La inclusión de más selecciones permitirá la participación de equipos que nunca antes han competido en un Mundial, como Cabo Verde, Curazao, Jordania y Uzbekistán. Aunque la emoción de estos debutantes es palpable entre sus jugadores y aficionados, para los seguidores neutrales, como en Chile, puede resultar complicado entusiasmarse con selecciones que carecen de una rica tradición futbolística. Este aumento en la cantidad de participantes podría llevar a una fase de grupos menos emocionante, donde los equipos más fuertes se enfrenten a rivales de menor nivel, generando una sensación de previsibilidad que podría deslucir el torneo hasta que se inicien las fases eliminatorias.
En el ámbito político, varios de los conflictos más tensos parecen haber sido mitigados. Ucrania aún tiene posibilidades de llegar a la fase final, mientras que Rusia sigue excluida del torneo y Israel no logró clasificar. Por otro lado, Irán sí participará, a pesar de haber amenazado con boicotear el sorteo en Washington debido a disputas relacionadas con visados.

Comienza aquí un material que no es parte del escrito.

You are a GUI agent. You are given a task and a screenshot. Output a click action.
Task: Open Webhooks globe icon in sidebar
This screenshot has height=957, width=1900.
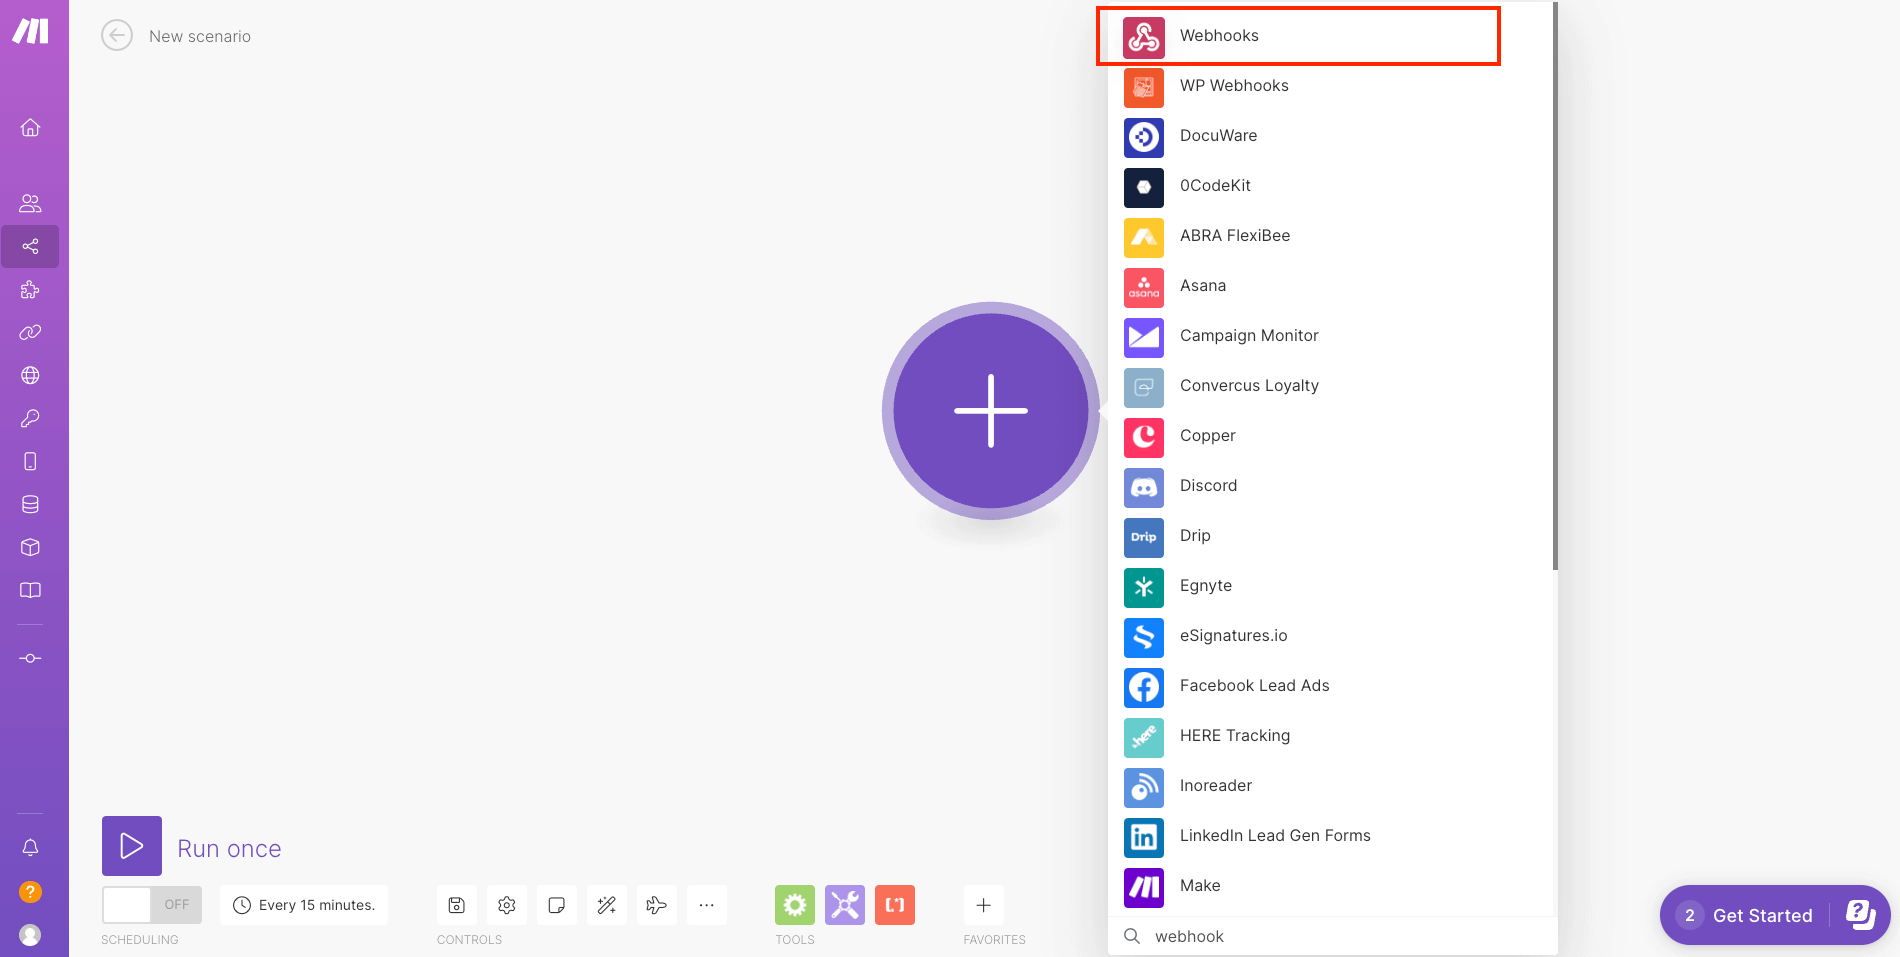click(30, 376)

El papel de Estados Unidos como principal anfitrión también añade una capa de complejidad. La relación entre el presidente estadounidense, Donald Trump, y el presidente de la FIFA, Gianni Infantino, ha suscitado comentarios, especialmente dado que Infantino ha estado más presente en Estados Unidos que en México o Canadá. Trump ha expresado críticas hacia algunas sedes que considera “bastiones liberales”, como Boston y Seattle, lo que plantea la posibilidad de que, en un escenario extremo, amenace con retirar partidos como un gesto político. Tal acción podría acarrear complicaciones logísticas y de imagen para la FIFA, aunque podría quedarse en meras palabras.
El Mundial de 2026, con su nuevo formato y el trasfondo geopolítico, se presenta como un experimento que podría tener repercusiones significativas tanto para la FIFA como para el evento más importante del fútbol mundial. Con la mesa servida, el torneo está a la vuelta de la esquina, y el mundo del deporte espera con expectación cómo se desarrollará esta nueva edición.